Part of the evening's power is that it suggests the concerns and characteristics of humans have not changed all that much.
I can't help feeling that the tale would be much better enjoyed around a roaring fire in a pub, but Bagby nonetheless holds you gripped, and his story seems urgently alive."
Guardian Unlimited (Manchester), August 20, 2007

"Benjamin Bagby is an extraordinary performer who provides an extraordinary evening's entertainment. Glazed in candlelight and accompanied by his six-string harp, he recreates the role of the scop, a mediaeval storyteller who could perform epics of up to six hours long or more for the entertainment of the town. The tale is told in its original guttural and rich sounds, and often Bagby breaks into a hybrid of song and recitation. The harp flutters around its six notes whipping up suspense and lulling pensively around the words, in an altogether entrancing combination. Aside from the feat which Bagby achieves in memorising the archaic rhythms and unfamiliar sounds of the language, he is a captivating storyteller who moulds each word like a carefully carved stone."

The British Theatre Guide (London), August, 2007

"Yet the truth is that Bagby's performance repays close attention with such a rich series of echoes and resonances that it's impossible, by the end of the evening, to avoid the feeling that this is a vital, if ancient, piece of popular entertainment, rich in everyday wisdom, thrilling acts of violence, sensational narrative power, and the kind of flexible, shifting relationship between words and music associated today with genres such as rap and hip-hop.

… there's no escaping the sense that this great poem is one of the historic cornerstones of our culture, as rich as any of the other great myths in this year's Festival programme in its sense of humankind struggling for survival in a capricious or indifferent universe.

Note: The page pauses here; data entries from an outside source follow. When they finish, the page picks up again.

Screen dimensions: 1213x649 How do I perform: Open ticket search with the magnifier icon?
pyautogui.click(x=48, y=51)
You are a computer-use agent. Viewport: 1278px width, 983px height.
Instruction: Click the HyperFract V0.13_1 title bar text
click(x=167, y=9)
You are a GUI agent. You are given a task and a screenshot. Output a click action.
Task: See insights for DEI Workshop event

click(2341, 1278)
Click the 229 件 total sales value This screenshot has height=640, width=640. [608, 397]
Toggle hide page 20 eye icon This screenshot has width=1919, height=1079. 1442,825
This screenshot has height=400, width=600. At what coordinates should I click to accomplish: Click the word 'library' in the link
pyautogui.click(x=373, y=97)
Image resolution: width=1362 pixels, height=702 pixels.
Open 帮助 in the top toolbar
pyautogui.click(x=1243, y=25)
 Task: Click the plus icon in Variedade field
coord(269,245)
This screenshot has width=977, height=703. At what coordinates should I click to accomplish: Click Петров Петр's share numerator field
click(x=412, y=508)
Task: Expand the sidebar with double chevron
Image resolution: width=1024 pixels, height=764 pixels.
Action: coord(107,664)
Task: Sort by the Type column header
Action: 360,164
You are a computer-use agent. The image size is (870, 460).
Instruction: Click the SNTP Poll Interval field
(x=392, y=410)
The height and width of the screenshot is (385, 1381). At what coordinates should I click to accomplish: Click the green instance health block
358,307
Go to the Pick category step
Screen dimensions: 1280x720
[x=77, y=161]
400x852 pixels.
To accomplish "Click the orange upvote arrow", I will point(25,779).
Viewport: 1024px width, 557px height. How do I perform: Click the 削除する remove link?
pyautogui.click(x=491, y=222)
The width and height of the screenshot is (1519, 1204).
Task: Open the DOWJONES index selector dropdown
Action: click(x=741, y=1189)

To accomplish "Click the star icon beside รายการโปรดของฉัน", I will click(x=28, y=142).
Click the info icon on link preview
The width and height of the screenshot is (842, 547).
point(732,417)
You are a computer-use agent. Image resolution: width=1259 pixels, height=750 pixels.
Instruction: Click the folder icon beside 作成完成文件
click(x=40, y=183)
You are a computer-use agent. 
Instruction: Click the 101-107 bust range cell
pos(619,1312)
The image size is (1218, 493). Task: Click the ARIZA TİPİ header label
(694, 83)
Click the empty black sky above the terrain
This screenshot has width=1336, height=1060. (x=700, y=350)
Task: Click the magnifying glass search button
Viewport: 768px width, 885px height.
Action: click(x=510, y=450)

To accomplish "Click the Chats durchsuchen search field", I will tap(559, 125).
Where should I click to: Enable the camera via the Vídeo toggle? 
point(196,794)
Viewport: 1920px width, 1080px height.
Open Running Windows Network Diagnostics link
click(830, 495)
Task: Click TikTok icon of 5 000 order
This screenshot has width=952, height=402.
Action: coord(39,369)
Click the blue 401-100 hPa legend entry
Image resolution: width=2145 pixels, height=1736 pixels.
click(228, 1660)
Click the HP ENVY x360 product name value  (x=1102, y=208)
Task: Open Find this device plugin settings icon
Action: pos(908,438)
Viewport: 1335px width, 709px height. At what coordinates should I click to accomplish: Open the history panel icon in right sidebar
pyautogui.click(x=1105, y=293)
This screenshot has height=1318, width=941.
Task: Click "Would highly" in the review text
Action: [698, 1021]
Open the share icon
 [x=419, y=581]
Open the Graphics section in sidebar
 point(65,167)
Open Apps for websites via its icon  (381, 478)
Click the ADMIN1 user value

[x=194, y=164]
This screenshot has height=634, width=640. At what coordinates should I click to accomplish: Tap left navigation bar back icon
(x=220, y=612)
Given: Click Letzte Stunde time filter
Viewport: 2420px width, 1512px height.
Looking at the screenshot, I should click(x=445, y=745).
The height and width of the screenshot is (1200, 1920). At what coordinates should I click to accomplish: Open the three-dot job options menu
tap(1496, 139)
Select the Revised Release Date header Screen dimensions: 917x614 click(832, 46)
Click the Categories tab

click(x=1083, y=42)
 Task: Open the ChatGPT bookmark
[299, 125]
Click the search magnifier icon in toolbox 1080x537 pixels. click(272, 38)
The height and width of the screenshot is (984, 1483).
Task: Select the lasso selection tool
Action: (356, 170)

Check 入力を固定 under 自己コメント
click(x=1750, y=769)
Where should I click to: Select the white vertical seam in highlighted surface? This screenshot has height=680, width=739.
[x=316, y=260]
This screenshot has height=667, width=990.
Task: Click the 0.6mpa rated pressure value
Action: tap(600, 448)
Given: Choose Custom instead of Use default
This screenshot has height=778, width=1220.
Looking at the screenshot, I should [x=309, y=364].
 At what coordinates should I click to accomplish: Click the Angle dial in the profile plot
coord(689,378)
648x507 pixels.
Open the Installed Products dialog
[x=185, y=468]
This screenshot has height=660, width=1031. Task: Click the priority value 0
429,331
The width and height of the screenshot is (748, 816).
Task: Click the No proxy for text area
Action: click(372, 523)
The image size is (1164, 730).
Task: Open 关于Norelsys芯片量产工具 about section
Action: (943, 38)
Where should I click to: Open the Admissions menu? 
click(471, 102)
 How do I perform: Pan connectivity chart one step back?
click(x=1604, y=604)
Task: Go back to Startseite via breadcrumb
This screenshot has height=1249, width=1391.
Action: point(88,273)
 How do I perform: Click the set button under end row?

And Bagby's performance is not only a technical tour de force, but a shining labour of love for the great story it tells, and for the original sound of its telling. "

The Scotsman (Edinburgh), 21 Aug 2007

"…It even took place in a kind of baronial hall, candlelit, and packed the night I was there with more people than I thought there were in the entire British Isles dying to listen to an hour of what is, essentially, foreign poetry.

They were in for a treat. Bagby brings the story of Beowulf’s slaying of the monster, Grendel, vividly alive, sometimes singing, sometimes declaiming, sometimes taking on the character of whoever is speaking. He’s a crack storyteller.

…a magical evening where poetry’s musicality resounds in a way few of us get to hear now."